Winny de Jong (born 9 October 1958 in Hazerswoude-Rijndijk) is a former Dutch politician.

From 28 May 2002 till 30 January 2003 she was a member of the House of Representatives of the Netherlands; at first for the Lijst Pim Fortuyn (LPF) and since October 2002 for the Groep De Jong.

==Personal life & LPF ==
Her family moved to Monheim am Rhein in Germany when she was four years old. In 1989 she moved back to the Netherlands and started a career as a photo model and actress.

She became head of the Consumer and Quality of the Central Food Trade Agency, a position that regularly caused her to be at loggerheads with the farmers in the Netherlands, including Wien van den Brink, who later became her colleague in the LPF parliamentary faction.

She got some publicity after Pim Fortuyn had asked her as future fractievoorzitter (faction leader) for the LPF. She was also tipped as a future leader of the party by the media. She was elected to go the House of Representatives for the LPF on 15 May 2002 but could not be sworn in as a member until 28 May because of a mental breakdown caused by the campaign and the death of Pim Fortuyn. This also caused her to miss the election for fractievoorzitter.
Later Winny de Jong declared her labile behavior was caused by a bipolar disorder.
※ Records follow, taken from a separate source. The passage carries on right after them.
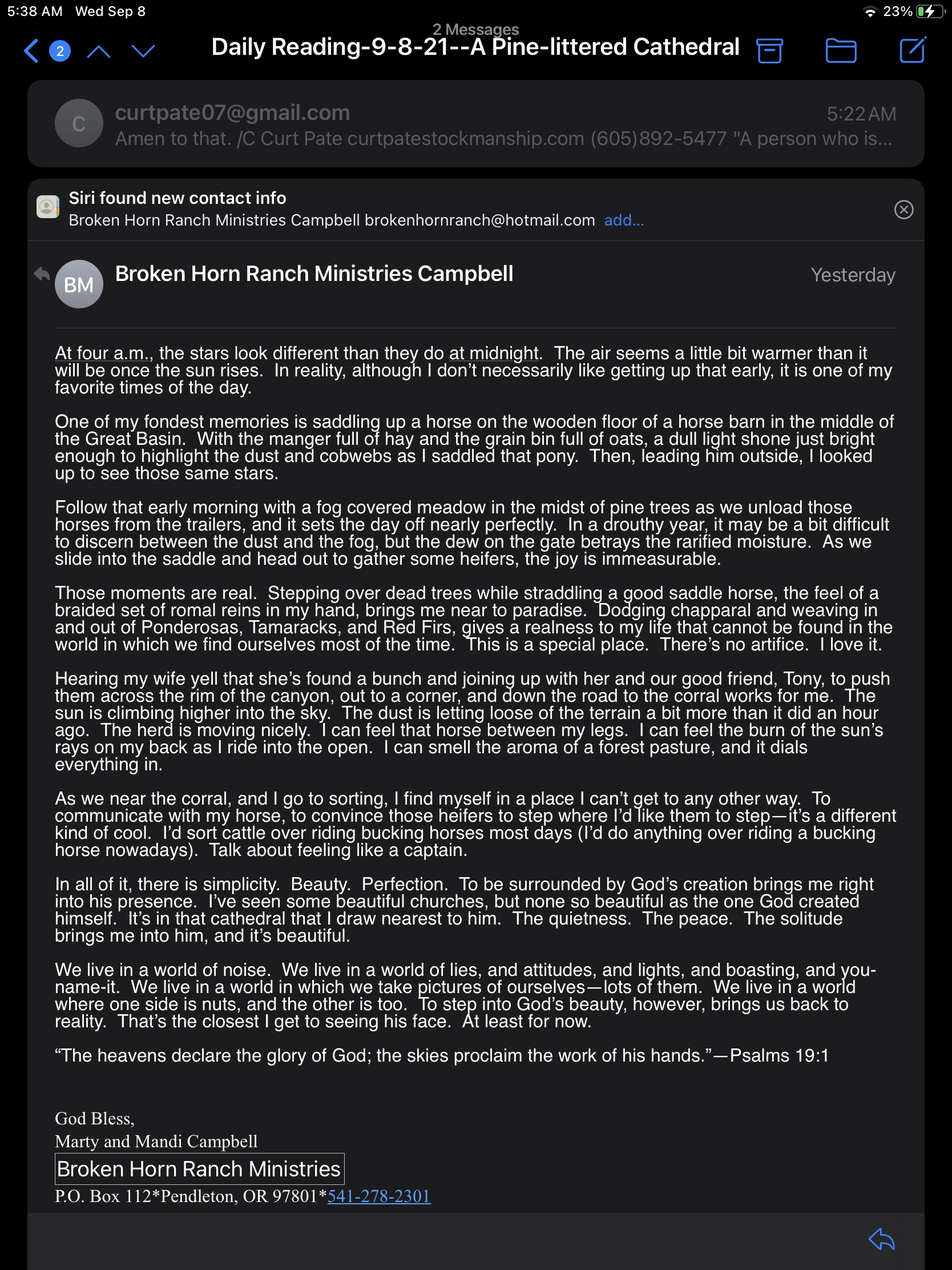Go to next message with down chevron

pos(143,51)
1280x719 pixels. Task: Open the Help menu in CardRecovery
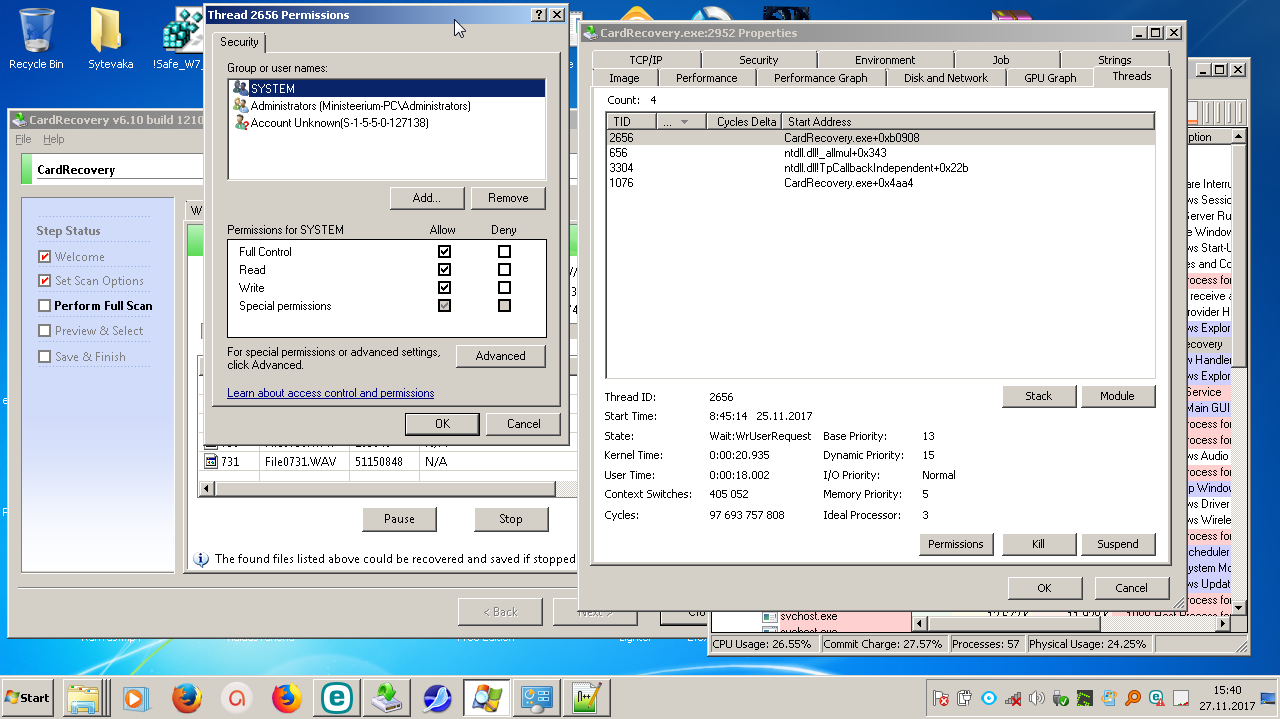tap(54, 140)
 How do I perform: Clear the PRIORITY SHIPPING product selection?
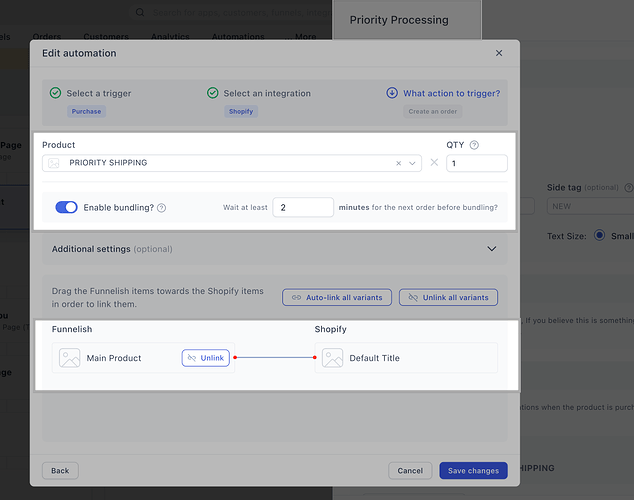[399, 163]
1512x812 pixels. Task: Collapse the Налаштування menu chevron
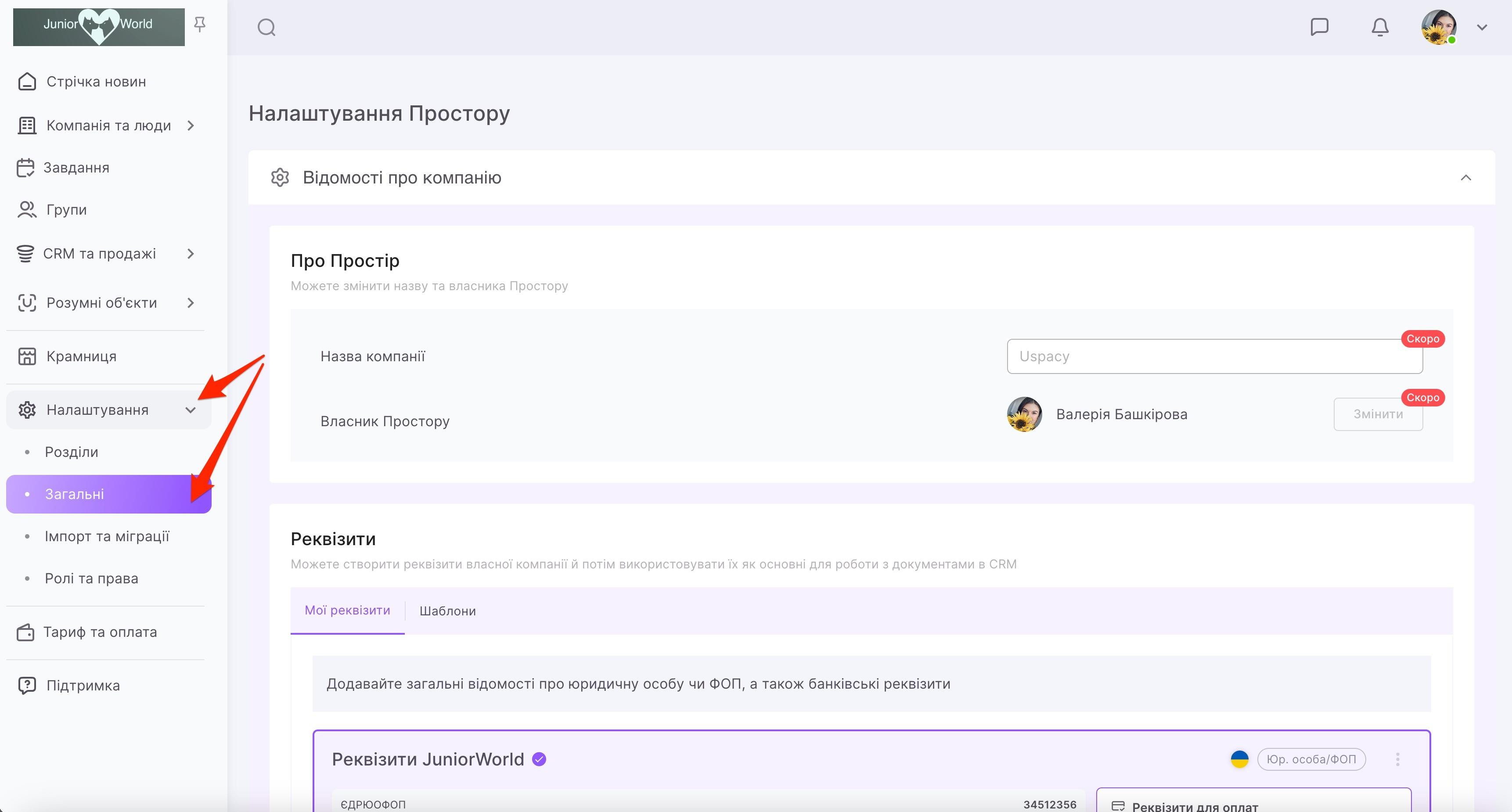190,410
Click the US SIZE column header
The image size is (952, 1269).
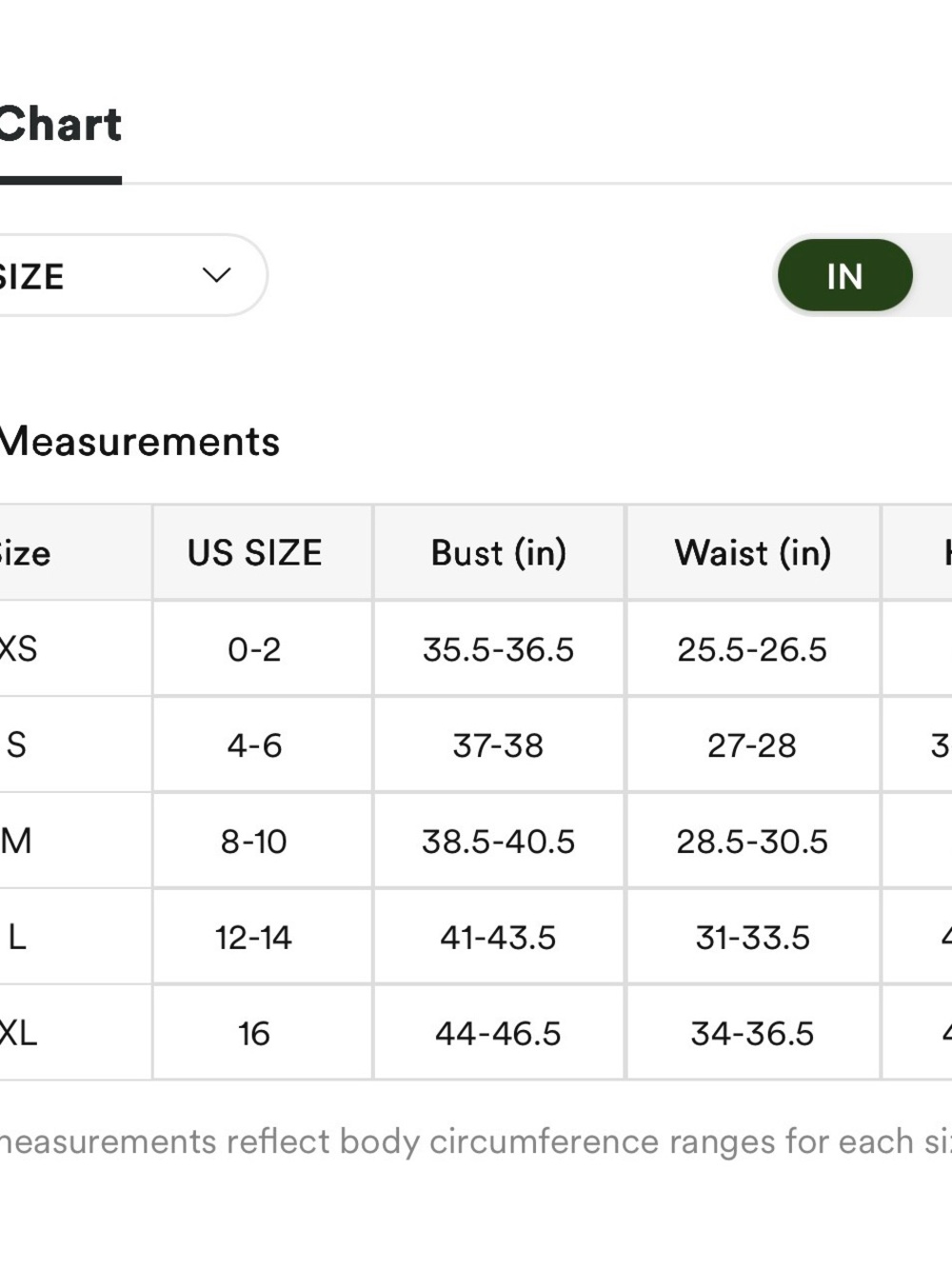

De Volkskrant reported in an article about incivility in Dutch politics that Winny de Jong called her political adversaries "landverraders" (traitors to the country) and Els Borst "een fossiel" (a fossil). Winny de Jong called Ferry Hoogendijk, who was her colleague at the time, a "dictator". Hoogendijk said: "De Jong had a manic depression. If you become a member of the House of Representatives you shouldn't have an illness like that".

==Groep De Jong==
She defected together with Cor Eberhard from the LPF-fractie on 1 October 2002 because of dissatisfaction with the fractievoorzitter of the LPF, Harry Wijnschenk. De Jong and Eberhard continued together under the name Groep De Jong. Winny de Jong was fractievoorzitter of the Groep De Jong.

==DeConservatieven.nl==
Later she founded the political party DeConservatieven.nl. With this party, she unsuccessfully participated in the election for the House of Representatives in January 2003. The fact that she used a "sexy" photoshoot in men's magazine Panorama as part of the election campaign is unprecedented in Dutch political history.